---- Dataset

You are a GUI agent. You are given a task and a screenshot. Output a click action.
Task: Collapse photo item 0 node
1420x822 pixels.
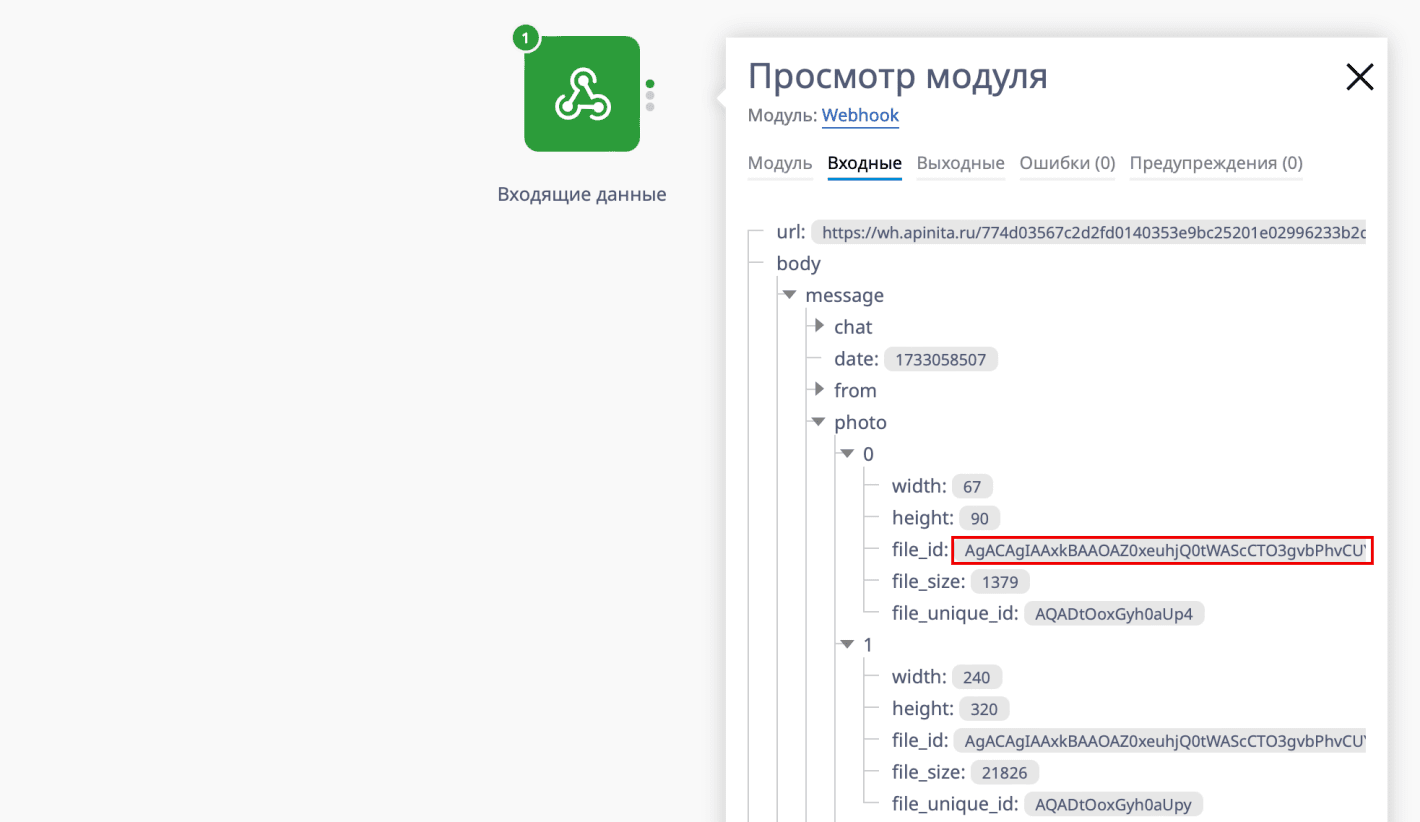click(x=848, y=454)
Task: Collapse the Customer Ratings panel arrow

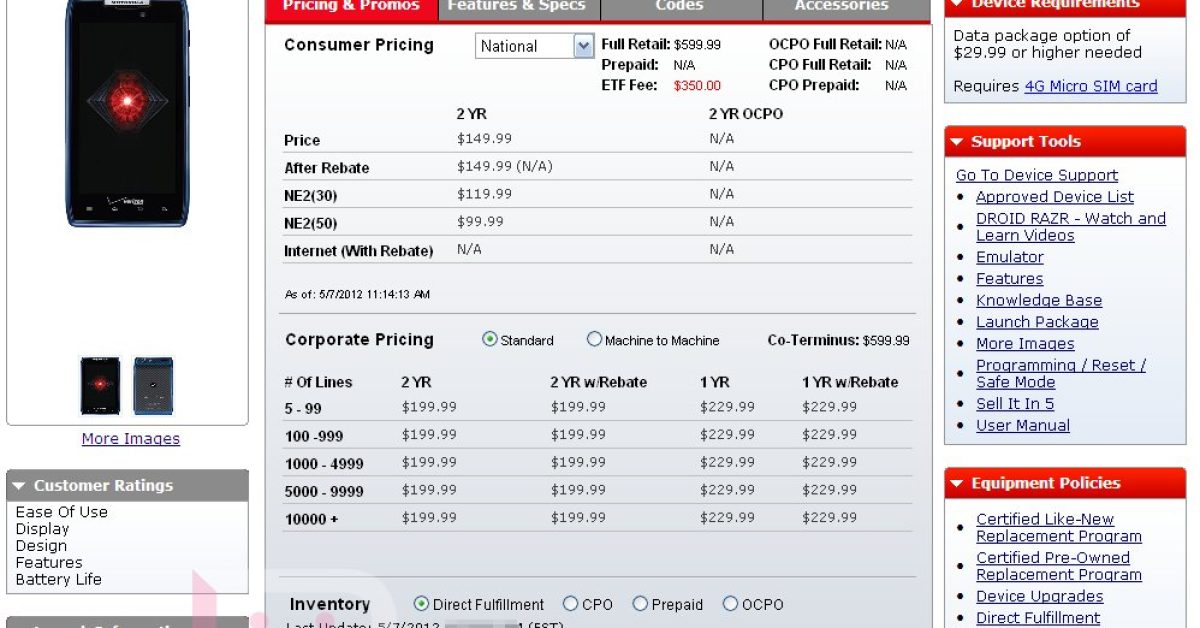Action: coord(20,486)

--------

== Problem ==
No pictures belong in the copy. Return exactly the lines from the line containing "Task: Collapse photo item 0 node" through the last line of the listing.

== Exercise solution ==
Task: Collapse photo item 0 node
1420x822 pixels.
click(x=848, y=454)
Task: Collapse the Customer Ratings panel arrow

Action: coord(20,486)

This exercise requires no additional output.